注意としてはライフスタイルの改善はあくまで治療を補完するものであり、治療に代わるものではありません。またその改善はRAだけでなく全体的な健康上の利点を高めます。

関節リウマチに対する運動、リハビリテーション、食事、および追加の統合的介入に関する米国リウマチ学会ガイドライン2022 年

2022 American College of Rheumatology Guideline for Exercise, Rehabilitation, Diet, and Additional Integrative Interventions for Rheumatoid Arthritis (Arthritis Rheumatol. 2023 Aug;75(8):1299-1311.

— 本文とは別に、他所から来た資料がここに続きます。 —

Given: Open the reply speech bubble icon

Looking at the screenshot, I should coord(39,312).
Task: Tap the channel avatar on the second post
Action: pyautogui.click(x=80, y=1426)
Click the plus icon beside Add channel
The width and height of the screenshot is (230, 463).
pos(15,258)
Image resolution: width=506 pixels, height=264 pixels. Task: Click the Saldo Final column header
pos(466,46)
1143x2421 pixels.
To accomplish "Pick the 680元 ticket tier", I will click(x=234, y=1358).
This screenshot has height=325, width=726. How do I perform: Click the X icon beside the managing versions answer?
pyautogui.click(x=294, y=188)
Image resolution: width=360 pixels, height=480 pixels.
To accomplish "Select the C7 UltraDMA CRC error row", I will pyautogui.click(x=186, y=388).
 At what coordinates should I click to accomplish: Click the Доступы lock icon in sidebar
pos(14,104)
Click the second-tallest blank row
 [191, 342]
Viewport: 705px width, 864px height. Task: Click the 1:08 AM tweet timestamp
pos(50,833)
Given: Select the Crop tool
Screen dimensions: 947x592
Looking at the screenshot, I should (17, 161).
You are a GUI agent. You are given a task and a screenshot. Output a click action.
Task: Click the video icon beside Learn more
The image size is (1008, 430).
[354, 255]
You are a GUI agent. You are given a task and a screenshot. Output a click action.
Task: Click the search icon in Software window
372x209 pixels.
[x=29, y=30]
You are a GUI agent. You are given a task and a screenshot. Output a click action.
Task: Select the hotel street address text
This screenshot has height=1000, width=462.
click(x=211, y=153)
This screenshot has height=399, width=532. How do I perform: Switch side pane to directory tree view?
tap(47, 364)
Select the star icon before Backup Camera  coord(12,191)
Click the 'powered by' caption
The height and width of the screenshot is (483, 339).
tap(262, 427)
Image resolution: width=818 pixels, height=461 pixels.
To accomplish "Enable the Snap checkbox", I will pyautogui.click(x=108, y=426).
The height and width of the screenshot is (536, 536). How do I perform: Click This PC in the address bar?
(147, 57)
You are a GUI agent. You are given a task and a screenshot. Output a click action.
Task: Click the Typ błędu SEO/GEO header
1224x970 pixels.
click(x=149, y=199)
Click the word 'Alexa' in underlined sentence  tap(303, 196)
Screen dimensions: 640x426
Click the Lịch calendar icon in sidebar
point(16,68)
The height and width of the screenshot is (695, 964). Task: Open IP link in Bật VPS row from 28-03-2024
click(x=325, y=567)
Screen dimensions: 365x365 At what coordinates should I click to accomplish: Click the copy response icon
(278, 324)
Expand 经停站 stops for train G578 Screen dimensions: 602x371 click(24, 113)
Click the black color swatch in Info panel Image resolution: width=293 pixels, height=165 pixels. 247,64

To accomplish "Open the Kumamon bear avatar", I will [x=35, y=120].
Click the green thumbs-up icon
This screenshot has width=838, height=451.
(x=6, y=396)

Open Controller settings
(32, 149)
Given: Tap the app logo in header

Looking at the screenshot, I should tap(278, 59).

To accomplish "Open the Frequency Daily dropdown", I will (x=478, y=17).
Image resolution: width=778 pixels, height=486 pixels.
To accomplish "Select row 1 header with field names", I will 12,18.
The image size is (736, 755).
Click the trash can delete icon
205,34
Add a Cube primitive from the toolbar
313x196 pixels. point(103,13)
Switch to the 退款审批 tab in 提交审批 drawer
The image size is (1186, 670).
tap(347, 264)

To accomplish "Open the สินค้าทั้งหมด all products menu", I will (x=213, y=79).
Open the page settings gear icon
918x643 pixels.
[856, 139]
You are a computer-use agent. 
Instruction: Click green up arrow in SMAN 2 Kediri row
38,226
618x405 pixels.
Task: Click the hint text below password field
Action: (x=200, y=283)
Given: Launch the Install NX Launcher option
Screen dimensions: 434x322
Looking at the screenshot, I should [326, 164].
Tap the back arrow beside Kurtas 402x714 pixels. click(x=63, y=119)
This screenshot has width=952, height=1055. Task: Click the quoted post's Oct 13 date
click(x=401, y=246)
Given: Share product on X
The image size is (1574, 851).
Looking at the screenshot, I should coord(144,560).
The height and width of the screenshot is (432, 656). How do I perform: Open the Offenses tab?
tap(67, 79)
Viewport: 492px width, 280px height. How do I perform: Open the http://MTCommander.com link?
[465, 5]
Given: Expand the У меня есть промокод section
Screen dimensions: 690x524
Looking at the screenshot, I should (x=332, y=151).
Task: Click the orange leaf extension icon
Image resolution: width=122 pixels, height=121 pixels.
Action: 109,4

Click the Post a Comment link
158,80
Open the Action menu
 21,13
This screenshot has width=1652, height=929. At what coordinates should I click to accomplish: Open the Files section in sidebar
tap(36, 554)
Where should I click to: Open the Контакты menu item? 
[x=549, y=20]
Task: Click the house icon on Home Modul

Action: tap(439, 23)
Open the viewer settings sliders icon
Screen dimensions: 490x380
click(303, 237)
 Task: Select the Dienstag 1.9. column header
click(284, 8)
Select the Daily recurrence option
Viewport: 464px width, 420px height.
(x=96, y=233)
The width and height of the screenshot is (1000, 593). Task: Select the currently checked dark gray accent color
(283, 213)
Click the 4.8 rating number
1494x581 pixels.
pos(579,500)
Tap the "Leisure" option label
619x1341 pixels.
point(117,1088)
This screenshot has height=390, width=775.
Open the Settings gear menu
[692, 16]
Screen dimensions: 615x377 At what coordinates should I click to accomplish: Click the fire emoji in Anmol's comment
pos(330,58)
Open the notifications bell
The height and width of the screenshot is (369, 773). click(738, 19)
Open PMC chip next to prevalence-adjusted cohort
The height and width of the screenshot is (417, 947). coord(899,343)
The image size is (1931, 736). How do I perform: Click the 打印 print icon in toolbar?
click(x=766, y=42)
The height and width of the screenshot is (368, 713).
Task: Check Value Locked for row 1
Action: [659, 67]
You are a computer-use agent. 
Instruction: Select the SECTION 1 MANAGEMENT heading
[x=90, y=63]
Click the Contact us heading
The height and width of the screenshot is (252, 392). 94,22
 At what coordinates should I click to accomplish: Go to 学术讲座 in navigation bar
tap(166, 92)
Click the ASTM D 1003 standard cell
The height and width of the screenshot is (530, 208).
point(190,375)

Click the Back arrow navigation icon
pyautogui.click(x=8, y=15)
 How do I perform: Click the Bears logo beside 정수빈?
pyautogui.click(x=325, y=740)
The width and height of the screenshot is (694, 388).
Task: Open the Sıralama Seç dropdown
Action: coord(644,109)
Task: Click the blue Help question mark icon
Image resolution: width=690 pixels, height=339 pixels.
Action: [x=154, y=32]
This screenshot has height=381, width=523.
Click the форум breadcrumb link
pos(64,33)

RA疼痛の改善のエビデンスが低~中程度あり、身体機能や疾患活動性には差がないことに基づき、条件付きで地中海スタイルの食事の遵守を推奨する
・地中海スタイルの食事では、野菜、果物、全粒穀物、ナッツ、種子、オリーブオイルの摂取と、適量の低脂肪乳製品と魚の摂取を重視し、添加砂糖、ナトリウム、高度加工食品、精製炭水化物、飽和脂肪の使用を制限する
・地中海スタイルの食事以外の正式に定義されている食事療法(例、抗炎症食、グルテンフリー食、ベジタリアン食、ビーガン食、断続的断食食、除去食、など)は臨床的に有意な利点がないことを示す非常に低い~中程度のエビデンスに基づきその遵守を推奨しない。
・食事療法の遵守に伴う負担とコストを考慮すると、地中海スタイルの食事だけが推奨されるのに十分なエビデンスを持っていた

「食べ物ファースト」アプローチ“food first” approach を推奨する
医薬品や栄養補助食品などを使用せずに、まず必要な栄養素を摂取するために高品質の食品を使用することを重視する、多くの患者にとって食習慣の変更が効果的な第一歩となり得る
・RA特有の身体機能、疼痛、または疾患活動性に関して、栄養補助食品を追加することによる一貫した臨床的に有意な利点がないことを示す、非常に低い~中程度のエビデンスに基づく
・RA患者にとって特に重要である骨(ビタミンDなど)や心血管の健康(魚油など)に栄養補助食品が役立つ可能性があることは認識された

確立された食事推奨事項に従うことを推奨する
・米国農務省、米国保健福祉省、および米国心臓協会によって作成されたものを指す

・米国農務省(USDA)及び米国保健福祉省(HHS)、「2021-2025米国民向け食事ガイドライン」:栄養価の高い食品及び飲料の選択、制限内のエネルギー摂取にとどめる、添加糖類、飽和脂肪酸及びナトリウムが多い食品及び飲料を制限、アルコール飲料を制限
・米国心臓協会(AHA)「心血管の健康増進のための食事ガイダンス2021
食事のカロリー摂取量と身体活動のバランスを、野菜や果物を含む多様な食品を食べる、一般的にサプリメントなどから特定の栄養を過剰に摂取するのは勧められない、全粒穀物が使われている食品を、植物性食品(大豆・ナッツ類・マメ類など)、魚などのシーフード、低脂肪または無脂肪の乳製品など、調理油はオリーブ油やひまわり油など植物性のもの、スナックやお菓子、ジャンクフードなどの超加工食品は避ける、糖質が過剰に加えられた飲料や食品はなるべく控える、塩分の少ない食品を、アルコールの摂取量を減らす

・(参考.日本では)厚生労働省 生活習慣病予防のための健康情報サイト
栄養3色(3色食品群)運動で必要な栄養素をバランス良くとることを目指
食事バランスガイド 「主食」「副菜」「主菜」「牛乳・乳製品」「果物」の5つの料理グループ をそれぞれ単位ごとに(sv)とる

リウマチ性疾患および筋骨格系疾患の進行を防ぐためのライフスタイル行動と仕事への参加に関する欧州EULAR 推奨事項 2021年

2021 EULAR recommendations regarding lifestyle behaviours and work participation to prevent progression of rheumatic and musculoskeletal diseases (Ann Rheum Dis. 2023 Jan;82(1):48-56.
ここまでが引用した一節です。